3.2. Analysis of Depressive Mood Recognition Results

After the aforementioned training of the attention-based neural network, the model’s classification performance was analyzed. As illustrated in Figure 16, the model exhibited a sharp increase in accuracy during the initial 10 iterations, with the training accuracy surging from approximately 72% to 88%. This rapid ascent indicates the model’s efficiency in capturing salient feature patterns in the early stages. As the iterations progressed, the convergence rate gradually stabilized. Notably, the validation accuracy closely tracked the training curve, reaching a stable peak of 92.2% with minimal divergence from the training accuracy. This tight alignment suggests that the model possesses robust generalization capabilities and effectively avoids overfitting. Furthermore, the final model accuracy improved by 22% compared to the initial accuracy. This demonstrates that the proposed multi-head additive attention learning model can effectively enhance the accuracy of discriminating between depression and negative emotions, and that the model continuously iterates to search for higher accuracy. Additionally, compared to traditional deep learning methods, the multi-head additive attention learning model proposed in this study not only maintains high accuracy but also possesses better real-time performance. The model has low computational complexity during the inference phase and requires fewer iterations, enabling it to complete the recognition of emotional states and depression states in a short time, making it suitable for classification scenarios in practical medical applications.
Figure 17 displays the top 8 most important features selected from the 24-dimensional raw features, along with their normalized importance scores. Figure 17 highlights the top 8 most discriminative features ranked by their normalized importance scores. The F8 power ratio emerged as the most critical predictor, achieving a normalized score of 0.95. This finding underscores the pivotal role of right prefrontal cortical activity in differentiating depressive states. Neurophysiologically, this aligns with established pathology regarding frontal alpha asymmetry and prefrontal hypoactivation in depression. The prominence of the F8 feature suggests that our model successfully captures the intrinsic neuropathological signatures of depression, enhancing its clinical interpretability. As can also be seen from Figure 8, the relative difference in the F8 channel’s power ratio between the two datasets was the largest, reaching 30.5%, exceeding all other channels. Subsequently, features such as the F7 power ratio, Fp1 asymmetry, Fp2 sample entropy, Fp1 power ratio, C4 power ratio, F4 asymmetry, and C3 power ratio also exhibited high normalized scores. Among the top 5 features, frequency-domain power features are predominant, suggesting that changes in energy distribution across different EEG frequency bands are the core source of information for identifying the subject’s state, further illustrating the key role of EEG frequency-domain features in state recognition, such as emotion.

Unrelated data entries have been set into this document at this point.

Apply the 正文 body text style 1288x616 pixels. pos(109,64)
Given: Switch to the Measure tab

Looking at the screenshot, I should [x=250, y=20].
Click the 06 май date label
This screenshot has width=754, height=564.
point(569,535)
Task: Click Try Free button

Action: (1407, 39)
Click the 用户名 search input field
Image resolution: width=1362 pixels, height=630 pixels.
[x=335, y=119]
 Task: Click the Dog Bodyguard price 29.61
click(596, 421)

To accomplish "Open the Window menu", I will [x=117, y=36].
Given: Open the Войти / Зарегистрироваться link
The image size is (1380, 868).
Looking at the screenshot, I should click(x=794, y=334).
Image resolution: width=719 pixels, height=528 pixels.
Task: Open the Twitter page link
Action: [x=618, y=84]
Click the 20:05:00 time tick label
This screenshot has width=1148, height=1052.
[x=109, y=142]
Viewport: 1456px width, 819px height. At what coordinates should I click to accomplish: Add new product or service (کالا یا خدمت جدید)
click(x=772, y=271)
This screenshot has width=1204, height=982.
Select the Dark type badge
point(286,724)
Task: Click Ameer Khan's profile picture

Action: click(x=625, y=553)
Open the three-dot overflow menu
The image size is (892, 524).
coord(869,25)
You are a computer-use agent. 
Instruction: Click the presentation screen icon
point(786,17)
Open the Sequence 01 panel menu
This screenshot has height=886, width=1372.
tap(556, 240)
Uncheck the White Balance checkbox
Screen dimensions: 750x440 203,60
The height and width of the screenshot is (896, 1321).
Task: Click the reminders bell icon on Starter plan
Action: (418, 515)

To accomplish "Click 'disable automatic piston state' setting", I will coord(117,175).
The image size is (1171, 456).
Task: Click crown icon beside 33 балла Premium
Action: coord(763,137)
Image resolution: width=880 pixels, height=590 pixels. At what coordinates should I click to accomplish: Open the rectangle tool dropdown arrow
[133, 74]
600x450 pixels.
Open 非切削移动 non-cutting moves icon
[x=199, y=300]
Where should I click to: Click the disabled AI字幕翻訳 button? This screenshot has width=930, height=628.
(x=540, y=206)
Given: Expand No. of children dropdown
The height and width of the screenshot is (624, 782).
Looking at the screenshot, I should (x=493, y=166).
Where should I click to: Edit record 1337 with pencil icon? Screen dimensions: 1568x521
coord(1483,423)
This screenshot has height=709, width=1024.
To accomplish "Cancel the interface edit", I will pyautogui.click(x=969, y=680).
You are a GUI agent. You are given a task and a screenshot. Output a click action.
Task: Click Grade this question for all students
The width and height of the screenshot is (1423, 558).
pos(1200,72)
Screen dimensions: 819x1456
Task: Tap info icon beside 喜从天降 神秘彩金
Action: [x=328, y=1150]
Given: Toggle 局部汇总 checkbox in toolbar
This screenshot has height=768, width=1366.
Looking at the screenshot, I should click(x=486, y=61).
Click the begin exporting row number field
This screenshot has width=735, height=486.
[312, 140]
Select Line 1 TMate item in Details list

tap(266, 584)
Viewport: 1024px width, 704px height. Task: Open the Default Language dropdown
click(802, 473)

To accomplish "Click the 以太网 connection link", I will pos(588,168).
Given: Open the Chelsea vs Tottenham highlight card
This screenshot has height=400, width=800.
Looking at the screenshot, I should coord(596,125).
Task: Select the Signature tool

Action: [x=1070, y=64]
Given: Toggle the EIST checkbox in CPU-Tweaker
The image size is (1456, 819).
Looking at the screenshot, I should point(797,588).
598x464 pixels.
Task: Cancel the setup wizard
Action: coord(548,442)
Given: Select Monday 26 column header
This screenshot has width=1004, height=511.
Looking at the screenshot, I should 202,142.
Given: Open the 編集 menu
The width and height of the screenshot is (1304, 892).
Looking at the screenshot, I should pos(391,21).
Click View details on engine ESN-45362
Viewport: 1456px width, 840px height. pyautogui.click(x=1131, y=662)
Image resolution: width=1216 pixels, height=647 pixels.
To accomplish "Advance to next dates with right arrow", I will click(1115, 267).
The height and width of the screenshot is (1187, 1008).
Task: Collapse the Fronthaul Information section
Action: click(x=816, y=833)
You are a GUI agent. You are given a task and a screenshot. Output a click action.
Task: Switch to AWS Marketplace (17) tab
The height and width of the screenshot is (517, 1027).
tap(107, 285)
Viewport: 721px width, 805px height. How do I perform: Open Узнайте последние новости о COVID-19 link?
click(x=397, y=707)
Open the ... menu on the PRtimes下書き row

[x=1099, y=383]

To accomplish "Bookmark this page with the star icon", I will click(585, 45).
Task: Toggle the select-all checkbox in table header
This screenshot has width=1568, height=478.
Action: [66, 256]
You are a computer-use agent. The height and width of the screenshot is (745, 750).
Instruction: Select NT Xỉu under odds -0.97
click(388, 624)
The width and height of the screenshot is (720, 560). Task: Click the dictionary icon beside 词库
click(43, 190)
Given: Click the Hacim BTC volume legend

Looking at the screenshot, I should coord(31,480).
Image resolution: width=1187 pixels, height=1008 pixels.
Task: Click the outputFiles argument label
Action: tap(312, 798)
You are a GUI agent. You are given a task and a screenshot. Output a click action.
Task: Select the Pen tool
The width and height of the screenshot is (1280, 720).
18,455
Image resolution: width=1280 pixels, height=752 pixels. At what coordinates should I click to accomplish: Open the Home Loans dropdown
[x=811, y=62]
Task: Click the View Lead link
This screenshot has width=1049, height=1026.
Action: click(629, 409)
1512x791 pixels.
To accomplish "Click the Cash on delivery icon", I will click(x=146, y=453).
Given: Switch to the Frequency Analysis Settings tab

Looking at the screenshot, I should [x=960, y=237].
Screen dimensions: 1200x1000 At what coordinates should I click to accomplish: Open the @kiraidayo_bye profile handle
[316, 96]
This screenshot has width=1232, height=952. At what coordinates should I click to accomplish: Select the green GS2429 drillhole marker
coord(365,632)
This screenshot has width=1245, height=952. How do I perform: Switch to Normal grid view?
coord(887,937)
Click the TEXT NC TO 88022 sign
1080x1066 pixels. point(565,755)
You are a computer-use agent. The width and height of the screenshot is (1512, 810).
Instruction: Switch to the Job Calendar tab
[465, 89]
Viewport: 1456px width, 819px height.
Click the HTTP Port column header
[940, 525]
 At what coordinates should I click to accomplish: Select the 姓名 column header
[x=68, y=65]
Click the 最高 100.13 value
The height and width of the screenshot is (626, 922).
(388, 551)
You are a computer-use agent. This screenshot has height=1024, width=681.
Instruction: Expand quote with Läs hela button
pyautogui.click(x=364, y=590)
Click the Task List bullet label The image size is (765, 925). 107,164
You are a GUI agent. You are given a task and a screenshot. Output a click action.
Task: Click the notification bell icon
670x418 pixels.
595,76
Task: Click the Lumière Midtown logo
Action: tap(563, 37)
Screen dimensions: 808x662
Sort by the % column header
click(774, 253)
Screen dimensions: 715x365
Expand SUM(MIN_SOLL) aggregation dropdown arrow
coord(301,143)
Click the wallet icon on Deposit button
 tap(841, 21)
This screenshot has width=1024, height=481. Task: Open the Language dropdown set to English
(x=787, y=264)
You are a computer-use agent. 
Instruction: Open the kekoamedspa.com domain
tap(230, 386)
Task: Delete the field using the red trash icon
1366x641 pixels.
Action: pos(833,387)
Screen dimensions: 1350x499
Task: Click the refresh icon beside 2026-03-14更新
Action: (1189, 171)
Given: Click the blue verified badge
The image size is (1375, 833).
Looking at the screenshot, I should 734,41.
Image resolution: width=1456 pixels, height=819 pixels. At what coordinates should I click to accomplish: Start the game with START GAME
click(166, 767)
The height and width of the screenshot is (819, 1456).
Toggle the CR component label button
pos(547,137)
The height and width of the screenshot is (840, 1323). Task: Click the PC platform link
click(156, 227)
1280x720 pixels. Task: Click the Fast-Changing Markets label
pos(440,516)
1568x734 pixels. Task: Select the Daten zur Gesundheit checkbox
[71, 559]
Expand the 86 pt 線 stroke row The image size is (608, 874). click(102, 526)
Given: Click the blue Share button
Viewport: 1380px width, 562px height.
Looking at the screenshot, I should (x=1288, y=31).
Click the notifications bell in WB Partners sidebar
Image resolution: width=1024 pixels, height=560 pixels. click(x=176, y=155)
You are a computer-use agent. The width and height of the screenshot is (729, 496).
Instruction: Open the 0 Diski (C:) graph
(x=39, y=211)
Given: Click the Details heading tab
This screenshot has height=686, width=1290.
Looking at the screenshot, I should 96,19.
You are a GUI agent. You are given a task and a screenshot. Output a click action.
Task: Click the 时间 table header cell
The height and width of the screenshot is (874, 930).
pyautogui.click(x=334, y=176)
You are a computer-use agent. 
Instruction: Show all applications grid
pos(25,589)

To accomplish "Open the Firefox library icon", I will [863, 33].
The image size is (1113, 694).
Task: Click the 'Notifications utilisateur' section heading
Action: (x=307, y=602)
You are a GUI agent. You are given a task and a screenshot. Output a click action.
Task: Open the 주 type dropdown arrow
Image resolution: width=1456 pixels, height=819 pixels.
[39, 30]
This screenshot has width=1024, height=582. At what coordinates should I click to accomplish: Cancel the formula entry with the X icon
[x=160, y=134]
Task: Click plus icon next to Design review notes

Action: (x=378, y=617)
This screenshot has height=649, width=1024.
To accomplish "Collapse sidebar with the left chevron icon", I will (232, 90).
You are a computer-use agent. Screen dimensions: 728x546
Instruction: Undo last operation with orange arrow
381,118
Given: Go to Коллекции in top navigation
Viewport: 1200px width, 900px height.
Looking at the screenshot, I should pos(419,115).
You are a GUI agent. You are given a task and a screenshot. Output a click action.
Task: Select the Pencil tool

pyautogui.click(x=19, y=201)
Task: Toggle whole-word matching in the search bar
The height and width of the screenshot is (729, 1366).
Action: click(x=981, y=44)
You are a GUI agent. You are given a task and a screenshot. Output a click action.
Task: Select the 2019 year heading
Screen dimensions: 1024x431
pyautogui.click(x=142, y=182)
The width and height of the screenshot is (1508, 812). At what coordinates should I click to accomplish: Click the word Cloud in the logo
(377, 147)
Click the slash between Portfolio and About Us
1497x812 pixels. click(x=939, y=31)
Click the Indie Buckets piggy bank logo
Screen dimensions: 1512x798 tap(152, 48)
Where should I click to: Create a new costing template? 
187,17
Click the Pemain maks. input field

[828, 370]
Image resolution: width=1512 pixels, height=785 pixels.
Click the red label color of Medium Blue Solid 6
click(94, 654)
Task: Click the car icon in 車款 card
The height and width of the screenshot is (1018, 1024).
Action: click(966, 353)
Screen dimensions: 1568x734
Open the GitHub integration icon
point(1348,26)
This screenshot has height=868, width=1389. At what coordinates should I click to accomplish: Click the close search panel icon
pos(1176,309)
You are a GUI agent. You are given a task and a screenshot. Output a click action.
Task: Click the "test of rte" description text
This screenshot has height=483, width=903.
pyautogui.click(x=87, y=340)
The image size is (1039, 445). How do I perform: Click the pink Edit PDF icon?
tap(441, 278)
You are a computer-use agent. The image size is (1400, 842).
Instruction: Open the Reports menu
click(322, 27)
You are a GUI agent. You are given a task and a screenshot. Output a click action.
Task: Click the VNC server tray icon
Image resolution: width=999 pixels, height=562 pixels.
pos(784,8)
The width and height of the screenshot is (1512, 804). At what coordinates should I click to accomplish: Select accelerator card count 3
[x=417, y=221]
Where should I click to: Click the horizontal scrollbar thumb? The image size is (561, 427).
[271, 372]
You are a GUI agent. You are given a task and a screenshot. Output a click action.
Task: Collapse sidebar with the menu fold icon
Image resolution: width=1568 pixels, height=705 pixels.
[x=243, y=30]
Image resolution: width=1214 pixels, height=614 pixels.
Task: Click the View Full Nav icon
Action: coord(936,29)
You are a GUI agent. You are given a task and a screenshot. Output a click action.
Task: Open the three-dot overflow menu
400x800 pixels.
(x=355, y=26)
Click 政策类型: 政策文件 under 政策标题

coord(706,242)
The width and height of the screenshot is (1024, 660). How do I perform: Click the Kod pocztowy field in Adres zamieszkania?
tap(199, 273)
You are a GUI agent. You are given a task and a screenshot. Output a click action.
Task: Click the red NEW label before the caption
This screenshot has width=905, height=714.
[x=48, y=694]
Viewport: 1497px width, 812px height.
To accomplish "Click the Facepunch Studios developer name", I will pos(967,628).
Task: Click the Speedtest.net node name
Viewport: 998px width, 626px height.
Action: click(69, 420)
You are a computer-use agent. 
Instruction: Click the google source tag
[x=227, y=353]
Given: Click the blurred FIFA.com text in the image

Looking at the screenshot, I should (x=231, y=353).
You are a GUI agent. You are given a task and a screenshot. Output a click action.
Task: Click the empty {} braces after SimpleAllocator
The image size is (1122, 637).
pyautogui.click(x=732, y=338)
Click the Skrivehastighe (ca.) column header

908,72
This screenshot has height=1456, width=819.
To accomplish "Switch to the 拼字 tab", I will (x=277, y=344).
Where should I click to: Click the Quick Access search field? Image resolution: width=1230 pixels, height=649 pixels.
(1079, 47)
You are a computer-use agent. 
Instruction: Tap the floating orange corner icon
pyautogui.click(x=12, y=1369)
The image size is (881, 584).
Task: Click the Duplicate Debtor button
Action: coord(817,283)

However, this also demonstrates the supplementary value of inter-brain activity differences and non-linear features in the classification process, which can provide complementary information from different dimensions to aid discrimination.
It is particularly noteworthy that these high levels of statistical significance were maintained despite the inherent challenges of the cross-phenotypic design, specifically the demographic differences (age gap) and varying acquisition paradigms (stimulus-induced vs. resting-state) between the cohorts. Instead of being mere artifacts of these confounding variables, the resilience of these key features under such a rigorous “stress test” strongly suggests that they capture the intrinsic, resilient pathological signatures of clinical depression that transcend situational noise. This robustness serves as a reliable physiological foundation for accurate classification.
After the overall model construction and parameter iteration were complete, the performance was then evaluated on the entire sample dataset. To more comprehensively reflect the model’s performance, confusion matrices were plotted for the test set and the entire dataset. A confusion matrix can intuitively reflect the classification results and can also be used to derive multi-dimensional metrics such as precision, recall, and F1-score, allowing for a more thorough analysis of the model’s performance.
Figure 18 and Figure 19 present the confusion matrices for the independent test set and the total dataset, respectively. As quantified in Figure 18, the model demonstrated robust classification performance on the test set, correctly identifying 93% of the Negative Emotion trials (94/101) and 92% of the Depression trials (95/103). To verify the generalization capability of the model, this evaluation was extended to the entire dataset (Figure 19). The classification patterns in the total sample closely mirrored those of the test set, confirming the stability of the proposed framework. Crucially, the off-diagonal misclassification rates in both matrices exhibit a symmetric distribution (e.g., 7 vs. 8 in the test set), indicating that the model possesses negligible class bias. This balanced performance underscores the model’s capacity to effectively delineate the subtle physiological boundaries between transient negative affect and pathological depression, thereby minimizing the risks of both false positives and false negatives in clinical screening.
To rigorously evaluate the proposed framework, we benchmarked it against SVM and RNN. While the SVM achieved a respectable accuracy of 86.3%, it still lagged behind the proposed method (92.2%), suggesting that traditional shallow classifiers are limited in capturing the complex non-linear interactions within multi-domain EEG features. It is worth noting that the RNN, which was included to investigate potential sequential dependencies in the spatial arrangement of channels. Its suboptimal accuracy (77.8%)—ranking lowest among the comparators—empirically indicates that multi-domain EEG features lack a linear sequential structure. Forcefully modeling them as a sequence appears to introduce noise rather than extract meaningful patterns. In contrast, the superior performance of our Multi-Head Additive Attention Network validates the effectiveness of processing feature subspaces in parallel. By adaptively weighing feature importance, our model successfully captures global discriminative patterns that both sequential and shallow baselines failed to fully exploit, the detailed quantitative comparison results are listed in Table 3.
While standard baselines provide a benchmark, recent deep learning advancements have shifted toward capturing subtle neural dynamics through complex architectures. Xia et al. [27] established the utility of multi-head self-attention for discerning MDD-related patterns, while Wei Liu et al. [28] underscored the necessity of temporal-spatial-frequency fusion. Yet, the performance gains in these models often come at the cost of substantial computational overhead and latency. Our framework reconciles this trade-off, achieving a competitive accuracy of 92.2% through a streamlined, lightweight design. Unlike the hybrid LSTM-SNN architecture by Sam et al. [29], which relies on computationally intensive sequential modeling, our attention-based fusion strategy efficiently captures global correlations without recurrent layers. This balance of precision and efficiency renders our approach uniquely suited for the resource-constrained environments of point-of-care screening.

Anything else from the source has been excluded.